By now I was ready for something a little less intense!! So, next I reverted back to one of my guilty pleasures, a YA sci-fi book.

The Partials by Dan Wells

This was a charity shop pick up and I loved it! The YA genre is one of my comforts and add in a dystopian future and I’m sold.

The Partials fit the bill perfectly. Set in the future where the world has been wiped out by a virus which has seemingly killed everyone with exception of 36,000 humans who seemed to have natural immunity. The problem is that none of the children they bare are immune and there hasn’t been a child live past a few days in more than 11 years. The human race is slowly dying out and they are desperate for a future.

It seems that Partials – part human cyborgs – could hold the answer. The problem is no one has seen one since they rebelled against the humans and created a war which ultimately ended the world.

The has all the ingredients you expect to find in a YA sci-fi book. Feisty characters, a dystopian backdrop and plenty of action to keep you turning the pages. In a saturated genre market, this was well written with a solid story. So much so that I’m already on the final book of the trilogy!

Fragments by Dan Wells

I can’t say too much about this one without giving away spoilers. However, it is book 2 of the Dan Wells Partials trilogy, and doesn’t disappoint. The characters are given more depth, the dystopian world they live in is given more airtime and some of the secrets of this future are uncovered.

I’m really enjoying both Kira and Sam as characters and some of the minor characters are really starting to come in to their own too. I can’t wait to see what book 3 has in store!
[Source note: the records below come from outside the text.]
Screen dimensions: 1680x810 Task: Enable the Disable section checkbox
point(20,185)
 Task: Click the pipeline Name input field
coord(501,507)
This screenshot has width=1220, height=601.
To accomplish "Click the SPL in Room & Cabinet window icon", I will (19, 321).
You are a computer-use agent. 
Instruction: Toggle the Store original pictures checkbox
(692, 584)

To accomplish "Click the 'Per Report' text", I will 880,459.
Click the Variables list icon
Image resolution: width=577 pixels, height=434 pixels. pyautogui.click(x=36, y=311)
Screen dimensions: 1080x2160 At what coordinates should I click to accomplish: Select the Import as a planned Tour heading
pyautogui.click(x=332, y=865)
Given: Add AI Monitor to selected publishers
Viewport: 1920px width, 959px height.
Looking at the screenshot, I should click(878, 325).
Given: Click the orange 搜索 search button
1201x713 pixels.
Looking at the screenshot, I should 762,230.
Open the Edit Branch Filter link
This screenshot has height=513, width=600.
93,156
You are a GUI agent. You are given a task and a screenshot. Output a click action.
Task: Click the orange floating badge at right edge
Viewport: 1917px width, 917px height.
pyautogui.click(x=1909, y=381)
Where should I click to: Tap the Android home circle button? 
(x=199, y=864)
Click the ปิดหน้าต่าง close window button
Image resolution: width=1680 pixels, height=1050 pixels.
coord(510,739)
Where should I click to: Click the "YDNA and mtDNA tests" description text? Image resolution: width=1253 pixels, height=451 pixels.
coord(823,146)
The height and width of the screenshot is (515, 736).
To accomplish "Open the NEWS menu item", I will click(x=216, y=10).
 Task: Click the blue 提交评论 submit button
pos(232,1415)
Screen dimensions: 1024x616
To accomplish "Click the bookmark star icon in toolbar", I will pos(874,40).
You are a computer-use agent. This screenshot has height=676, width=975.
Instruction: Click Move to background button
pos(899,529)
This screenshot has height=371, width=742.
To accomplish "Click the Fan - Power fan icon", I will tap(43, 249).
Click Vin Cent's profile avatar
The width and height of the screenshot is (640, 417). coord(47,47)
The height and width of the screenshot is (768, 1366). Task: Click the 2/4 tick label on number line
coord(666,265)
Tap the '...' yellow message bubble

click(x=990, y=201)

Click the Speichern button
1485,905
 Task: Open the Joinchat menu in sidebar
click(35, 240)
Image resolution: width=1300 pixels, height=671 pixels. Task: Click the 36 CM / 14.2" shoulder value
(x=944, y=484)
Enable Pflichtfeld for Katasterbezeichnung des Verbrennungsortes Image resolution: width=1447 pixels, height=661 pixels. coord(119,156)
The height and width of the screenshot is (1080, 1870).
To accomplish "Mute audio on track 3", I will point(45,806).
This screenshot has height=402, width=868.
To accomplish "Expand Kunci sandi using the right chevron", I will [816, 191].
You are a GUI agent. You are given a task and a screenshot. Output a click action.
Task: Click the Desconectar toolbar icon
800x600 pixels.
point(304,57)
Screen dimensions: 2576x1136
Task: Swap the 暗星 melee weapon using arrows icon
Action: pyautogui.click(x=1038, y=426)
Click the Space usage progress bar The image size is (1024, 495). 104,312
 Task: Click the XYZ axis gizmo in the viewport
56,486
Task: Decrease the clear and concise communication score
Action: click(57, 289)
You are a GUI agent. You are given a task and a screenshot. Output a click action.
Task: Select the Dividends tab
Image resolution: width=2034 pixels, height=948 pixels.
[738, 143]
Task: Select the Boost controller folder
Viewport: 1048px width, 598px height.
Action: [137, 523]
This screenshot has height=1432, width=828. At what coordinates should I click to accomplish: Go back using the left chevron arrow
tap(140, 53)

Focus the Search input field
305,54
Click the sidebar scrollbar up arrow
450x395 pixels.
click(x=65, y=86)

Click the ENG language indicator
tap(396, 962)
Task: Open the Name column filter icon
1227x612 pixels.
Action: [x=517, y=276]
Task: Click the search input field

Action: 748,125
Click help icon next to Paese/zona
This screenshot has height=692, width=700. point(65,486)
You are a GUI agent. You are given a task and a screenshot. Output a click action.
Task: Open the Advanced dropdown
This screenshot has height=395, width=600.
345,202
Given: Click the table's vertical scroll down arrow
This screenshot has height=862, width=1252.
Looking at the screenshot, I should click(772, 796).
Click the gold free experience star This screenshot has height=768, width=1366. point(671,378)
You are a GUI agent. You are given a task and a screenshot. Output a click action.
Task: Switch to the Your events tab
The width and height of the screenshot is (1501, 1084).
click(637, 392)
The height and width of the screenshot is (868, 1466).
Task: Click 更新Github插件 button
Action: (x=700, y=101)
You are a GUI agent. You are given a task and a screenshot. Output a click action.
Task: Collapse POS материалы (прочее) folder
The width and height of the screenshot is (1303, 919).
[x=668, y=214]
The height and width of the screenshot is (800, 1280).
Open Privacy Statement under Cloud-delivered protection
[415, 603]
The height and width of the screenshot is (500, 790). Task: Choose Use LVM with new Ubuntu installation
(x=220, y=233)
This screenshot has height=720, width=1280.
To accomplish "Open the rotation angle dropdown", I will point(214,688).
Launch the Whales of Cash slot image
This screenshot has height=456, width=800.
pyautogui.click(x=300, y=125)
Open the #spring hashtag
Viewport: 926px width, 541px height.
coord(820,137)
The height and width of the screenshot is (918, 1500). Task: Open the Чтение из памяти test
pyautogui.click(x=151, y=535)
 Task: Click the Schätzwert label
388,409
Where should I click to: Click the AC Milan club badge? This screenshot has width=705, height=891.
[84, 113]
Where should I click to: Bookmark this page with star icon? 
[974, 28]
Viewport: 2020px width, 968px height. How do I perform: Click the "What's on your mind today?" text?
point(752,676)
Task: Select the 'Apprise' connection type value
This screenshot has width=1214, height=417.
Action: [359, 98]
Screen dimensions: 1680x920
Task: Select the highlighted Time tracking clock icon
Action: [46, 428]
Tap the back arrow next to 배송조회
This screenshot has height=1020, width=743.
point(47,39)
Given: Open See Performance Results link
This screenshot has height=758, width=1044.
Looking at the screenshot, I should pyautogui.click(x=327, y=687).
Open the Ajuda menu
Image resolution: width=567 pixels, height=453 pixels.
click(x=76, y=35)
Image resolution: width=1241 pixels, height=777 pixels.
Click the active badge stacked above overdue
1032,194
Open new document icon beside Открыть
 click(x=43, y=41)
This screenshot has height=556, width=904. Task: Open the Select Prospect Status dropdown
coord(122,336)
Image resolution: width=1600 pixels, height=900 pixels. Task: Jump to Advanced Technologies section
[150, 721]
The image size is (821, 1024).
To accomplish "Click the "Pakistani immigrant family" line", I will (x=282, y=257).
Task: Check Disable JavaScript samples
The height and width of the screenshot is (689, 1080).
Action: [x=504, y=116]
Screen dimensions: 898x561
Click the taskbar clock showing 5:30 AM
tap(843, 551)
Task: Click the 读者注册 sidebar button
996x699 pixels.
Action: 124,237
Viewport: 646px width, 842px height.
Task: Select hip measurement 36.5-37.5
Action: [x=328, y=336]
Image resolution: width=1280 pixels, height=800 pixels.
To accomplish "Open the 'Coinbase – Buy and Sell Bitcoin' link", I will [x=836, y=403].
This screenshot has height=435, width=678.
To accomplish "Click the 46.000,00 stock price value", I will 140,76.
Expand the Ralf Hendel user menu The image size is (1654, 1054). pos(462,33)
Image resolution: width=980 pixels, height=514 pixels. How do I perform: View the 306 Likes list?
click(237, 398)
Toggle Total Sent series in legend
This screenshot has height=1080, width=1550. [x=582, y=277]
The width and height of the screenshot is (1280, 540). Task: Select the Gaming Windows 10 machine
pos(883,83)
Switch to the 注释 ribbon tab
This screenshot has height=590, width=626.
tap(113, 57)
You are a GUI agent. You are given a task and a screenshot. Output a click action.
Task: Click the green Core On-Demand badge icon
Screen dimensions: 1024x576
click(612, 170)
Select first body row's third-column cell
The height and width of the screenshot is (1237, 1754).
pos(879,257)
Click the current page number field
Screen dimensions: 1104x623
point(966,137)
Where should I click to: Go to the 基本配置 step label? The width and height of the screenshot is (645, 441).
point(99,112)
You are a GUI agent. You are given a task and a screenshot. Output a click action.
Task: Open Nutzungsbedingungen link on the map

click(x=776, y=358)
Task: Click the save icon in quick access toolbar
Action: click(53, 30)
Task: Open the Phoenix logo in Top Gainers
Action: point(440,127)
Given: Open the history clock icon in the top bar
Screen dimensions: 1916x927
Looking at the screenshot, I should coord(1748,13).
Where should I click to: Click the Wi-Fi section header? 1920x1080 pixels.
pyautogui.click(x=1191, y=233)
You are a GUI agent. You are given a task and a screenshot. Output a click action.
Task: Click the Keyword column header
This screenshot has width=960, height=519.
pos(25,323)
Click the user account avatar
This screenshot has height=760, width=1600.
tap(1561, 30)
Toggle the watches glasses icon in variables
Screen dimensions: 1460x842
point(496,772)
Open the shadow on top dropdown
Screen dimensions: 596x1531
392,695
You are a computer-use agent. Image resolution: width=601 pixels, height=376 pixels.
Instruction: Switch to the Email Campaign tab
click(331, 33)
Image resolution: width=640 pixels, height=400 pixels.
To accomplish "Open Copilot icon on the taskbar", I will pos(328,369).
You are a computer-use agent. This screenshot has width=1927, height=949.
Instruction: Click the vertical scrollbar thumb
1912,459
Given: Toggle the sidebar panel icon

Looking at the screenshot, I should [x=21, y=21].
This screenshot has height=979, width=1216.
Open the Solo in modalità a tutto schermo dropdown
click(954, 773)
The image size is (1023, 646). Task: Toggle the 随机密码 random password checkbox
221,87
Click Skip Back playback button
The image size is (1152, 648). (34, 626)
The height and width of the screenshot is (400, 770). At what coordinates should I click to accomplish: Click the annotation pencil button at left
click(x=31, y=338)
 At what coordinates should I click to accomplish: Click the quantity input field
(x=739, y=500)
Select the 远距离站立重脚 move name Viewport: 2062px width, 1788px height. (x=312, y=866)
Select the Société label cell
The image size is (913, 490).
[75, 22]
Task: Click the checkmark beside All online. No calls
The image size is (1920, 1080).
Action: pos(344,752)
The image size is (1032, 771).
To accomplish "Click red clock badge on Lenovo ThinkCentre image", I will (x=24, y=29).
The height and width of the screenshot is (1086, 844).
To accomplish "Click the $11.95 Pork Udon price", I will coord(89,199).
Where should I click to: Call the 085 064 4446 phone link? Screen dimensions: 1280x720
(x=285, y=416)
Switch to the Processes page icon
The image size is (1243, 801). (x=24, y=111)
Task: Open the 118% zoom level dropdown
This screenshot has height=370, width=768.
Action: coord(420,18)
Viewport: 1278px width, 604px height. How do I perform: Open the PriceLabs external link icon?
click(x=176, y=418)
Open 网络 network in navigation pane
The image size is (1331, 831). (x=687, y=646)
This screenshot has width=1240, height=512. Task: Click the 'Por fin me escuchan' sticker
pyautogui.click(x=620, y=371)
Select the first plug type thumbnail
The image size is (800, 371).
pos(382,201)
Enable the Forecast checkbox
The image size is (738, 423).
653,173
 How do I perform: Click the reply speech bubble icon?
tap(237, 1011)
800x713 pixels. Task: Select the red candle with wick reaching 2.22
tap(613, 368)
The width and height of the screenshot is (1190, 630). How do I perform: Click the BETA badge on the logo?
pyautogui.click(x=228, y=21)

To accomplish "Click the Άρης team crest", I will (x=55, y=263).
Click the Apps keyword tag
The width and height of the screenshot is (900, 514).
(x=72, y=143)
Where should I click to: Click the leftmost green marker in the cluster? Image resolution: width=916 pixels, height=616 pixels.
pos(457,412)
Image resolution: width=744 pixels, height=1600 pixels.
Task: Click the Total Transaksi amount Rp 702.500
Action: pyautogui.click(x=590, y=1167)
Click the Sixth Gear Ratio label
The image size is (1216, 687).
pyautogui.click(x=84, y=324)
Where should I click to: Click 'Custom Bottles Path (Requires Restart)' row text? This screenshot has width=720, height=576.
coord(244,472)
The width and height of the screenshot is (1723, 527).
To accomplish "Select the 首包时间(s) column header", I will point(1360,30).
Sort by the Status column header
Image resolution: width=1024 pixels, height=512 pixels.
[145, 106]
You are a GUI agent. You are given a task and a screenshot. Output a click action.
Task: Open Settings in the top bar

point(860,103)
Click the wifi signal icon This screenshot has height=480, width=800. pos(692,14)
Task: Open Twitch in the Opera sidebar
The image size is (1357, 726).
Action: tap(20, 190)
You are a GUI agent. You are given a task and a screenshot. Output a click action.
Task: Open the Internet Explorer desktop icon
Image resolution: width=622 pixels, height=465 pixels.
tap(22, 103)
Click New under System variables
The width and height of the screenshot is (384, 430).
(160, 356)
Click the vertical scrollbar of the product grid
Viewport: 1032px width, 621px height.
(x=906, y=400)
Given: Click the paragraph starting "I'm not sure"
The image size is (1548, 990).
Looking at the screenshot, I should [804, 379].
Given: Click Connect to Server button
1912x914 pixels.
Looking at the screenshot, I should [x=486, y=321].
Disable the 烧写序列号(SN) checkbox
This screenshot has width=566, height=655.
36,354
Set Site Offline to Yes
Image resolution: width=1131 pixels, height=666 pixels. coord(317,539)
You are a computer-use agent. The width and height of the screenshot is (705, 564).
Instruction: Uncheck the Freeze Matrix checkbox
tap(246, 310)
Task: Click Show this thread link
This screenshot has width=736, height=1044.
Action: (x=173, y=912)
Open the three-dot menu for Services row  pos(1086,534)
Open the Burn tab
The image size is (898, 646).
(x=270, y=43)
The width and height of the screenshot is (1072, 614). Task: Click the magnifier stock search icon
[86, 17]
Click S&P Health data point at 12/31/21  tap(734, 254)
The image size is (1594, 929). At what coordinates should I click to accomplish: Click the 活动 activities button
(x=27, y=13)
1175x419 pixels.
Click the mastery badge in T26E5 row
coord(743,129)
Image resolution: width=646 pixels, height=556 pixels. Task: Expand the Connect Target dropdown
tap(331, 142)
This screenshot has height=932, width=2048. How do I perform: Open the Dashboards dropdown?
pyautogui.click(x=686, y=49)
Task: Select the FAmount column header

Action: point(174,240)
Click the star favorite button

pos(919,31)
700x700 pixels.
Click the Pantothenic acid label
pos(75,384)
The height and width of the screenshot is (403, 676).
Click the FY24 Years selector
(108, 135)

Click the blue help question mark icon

And that’s it! To be fair I think 7 books in a month is more than enough for anyone! What about you? Did you read anything this month that you would recommend? Do any of these take your fancy?

  • Books read this month: 7
  • Books read so far in 2020: 12

DISCLOSURE: some of these books have been gifted to me in return for my honest opinion which has been provided to the publishers via NetGalley. These books are clearly marked with AD and described as an Advance Readers Copy. The decision to include them on this blog is my own and I am under no obligation to do so.